To further correlate aberrant longitudinal GP dynamics, GP bridging and OA development in these models, we used our newly developed 3D method to quantify GP bone bridges across the tibial epiphysis of DMM and loaded mice for the first time (Figure 3). 3D quantification revealed a significantly higher number of GP bridges in medial compared to lateral tibiae that underwent DMM surgeries (196 ± 33 versus 306 ± 32; p=0.03) (Figures 3B, E). This significant difference was not observed in non-operated tibiae (254 ± 32 versus 326 ± 32; p=0.14) (Figures 3A, E). Similarly, significantly enriched GP bridging was evident in the medial compartment of loaded tibiae in comparison to the lateral compartment (539 ± 36 versus 745 ± 18; p=0.0009) (Figures 3D, E), and in those of non-loaded tibiae, although less pronounced than in the loaded right knee joints (596 ± 22 versus 726 ± 44; p=0.04) (Figures 3C, E). However, no significant differences in GP bridge numbers and densities were observed between interventions (DMM versus non-operated and loaded versus non-loaded) at this time point in either the medial or lateral compartment.
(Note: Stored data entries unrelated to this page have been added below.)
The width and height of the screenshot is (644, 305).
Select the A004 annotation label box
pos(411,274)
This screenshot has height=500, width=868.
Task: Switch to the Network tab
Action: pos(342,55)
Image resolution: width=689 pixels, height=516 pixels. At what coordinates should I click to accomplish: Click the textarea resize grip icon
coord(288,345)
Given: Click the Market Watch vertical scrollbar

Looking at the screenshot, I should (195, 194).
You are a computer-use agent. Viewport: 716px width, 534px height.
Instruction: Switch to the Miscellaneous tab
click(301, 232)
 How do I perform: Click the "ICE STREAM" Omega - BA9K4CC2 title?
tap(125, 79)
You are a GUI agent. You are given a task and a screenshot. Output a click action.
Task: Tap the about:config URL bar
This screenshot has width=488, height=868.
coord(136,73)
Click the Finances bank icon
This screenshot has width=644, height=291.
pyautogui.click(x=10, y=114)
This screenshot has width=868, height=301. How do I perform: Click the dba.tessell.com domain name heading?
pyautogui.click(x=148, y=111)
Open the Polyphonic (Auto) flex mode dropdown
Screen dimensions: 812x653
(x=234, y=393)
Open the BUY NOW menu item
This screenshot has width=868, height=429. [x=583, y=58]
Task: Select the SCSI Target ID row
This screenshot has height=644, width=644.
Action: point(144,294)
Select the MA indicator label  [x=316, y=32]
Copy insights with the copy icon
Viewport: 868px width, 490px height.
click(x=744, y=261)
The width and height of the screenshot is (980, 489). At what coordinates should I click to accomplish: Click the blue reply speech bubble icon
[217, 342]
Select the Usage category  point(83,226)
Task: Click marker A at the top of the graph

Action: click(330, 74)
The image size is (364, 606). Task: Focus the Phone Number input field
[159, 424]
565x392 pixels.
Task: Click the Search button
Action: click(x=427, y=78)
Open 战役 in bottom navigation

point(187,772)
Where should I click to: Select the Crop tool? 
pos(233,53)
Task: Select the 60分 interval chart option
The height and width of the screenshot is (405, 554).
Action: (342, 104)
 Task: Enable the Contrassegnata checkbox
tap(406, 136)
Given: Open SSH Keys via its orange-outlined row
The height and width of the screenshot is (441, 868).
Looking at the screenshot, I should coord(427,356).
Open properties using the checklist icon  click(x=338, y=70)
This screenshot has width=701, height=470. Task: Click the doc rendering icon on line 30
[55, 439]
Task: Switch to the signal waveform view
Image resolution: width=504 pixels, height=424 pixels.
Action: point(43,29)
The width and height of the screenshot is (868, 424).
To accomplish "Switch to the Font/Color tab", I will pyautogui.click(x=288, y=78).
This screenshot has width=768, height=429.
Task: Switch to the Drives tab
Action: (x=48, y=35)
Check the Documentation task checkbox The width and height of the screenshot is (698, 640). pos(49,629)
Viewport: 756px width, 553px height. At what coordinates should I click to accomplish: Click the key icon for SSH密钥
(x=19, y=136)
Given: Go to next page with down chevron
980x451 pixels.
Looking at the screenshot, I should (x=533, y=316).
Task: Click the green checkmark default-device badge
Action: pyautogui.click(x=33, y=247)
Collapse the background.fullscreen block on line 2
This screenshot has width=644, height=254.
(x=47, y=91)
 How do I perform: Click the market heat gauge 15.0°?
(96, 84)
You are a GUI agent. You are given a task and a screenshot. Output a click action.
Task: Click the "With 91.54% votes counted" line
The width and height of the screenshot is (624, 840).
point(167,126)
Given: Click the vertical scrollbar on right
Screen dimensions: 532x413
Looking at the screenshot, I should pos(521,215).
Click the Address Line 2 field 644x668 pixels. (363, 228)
Figure 3 Bridge location and bridge areal densities across the tibial growth plate of mice. Location and areal densities of bridges across the growth plate projected on the medial (M) and lateral (L) tibial joint surface in non-operated (A), DMM (B), non-loaded (C) and loaded (D) tibiae of mice at 16 and 18 weeks of age, number of bridges in lateral and medial tibiae of non-operated compared to DMM and non-loaded compared to loaded tibiae of mice (E), Areal density (d) of bridges in medial compared to lateral tibiae, defined as the number of bridges per 256 mm x 256 mm window of non-operated and DMM or non-loaded and loaded knee joints (F). Bars represent mean ± SEM. Group sizes were n = 8 for non-operated and DMM-operated mice and n = 6 for non-loaded and loaded mice. * indicates differences between lateral and medial tibiae *p < 0.05 **p < 0.01 ***p < 0.001 ****p < 0.0001.
These results were consistent with the areal bridge density analysis. The mean areal bridge densities were significantly greater in medial compared to the lateral compartment of DMM (8.2 ± 0.9 versus 10.3 ± 0.9; p=0.01) and loaded tibiae (16.3 ± 0.6 versus 20.6 ± 0.5; p<0.0001) (Figure 3F). However, no significant differences in the mean areal bridge densities were observed between interventions (DMM versus non-operated, and loaded versus non-loaded).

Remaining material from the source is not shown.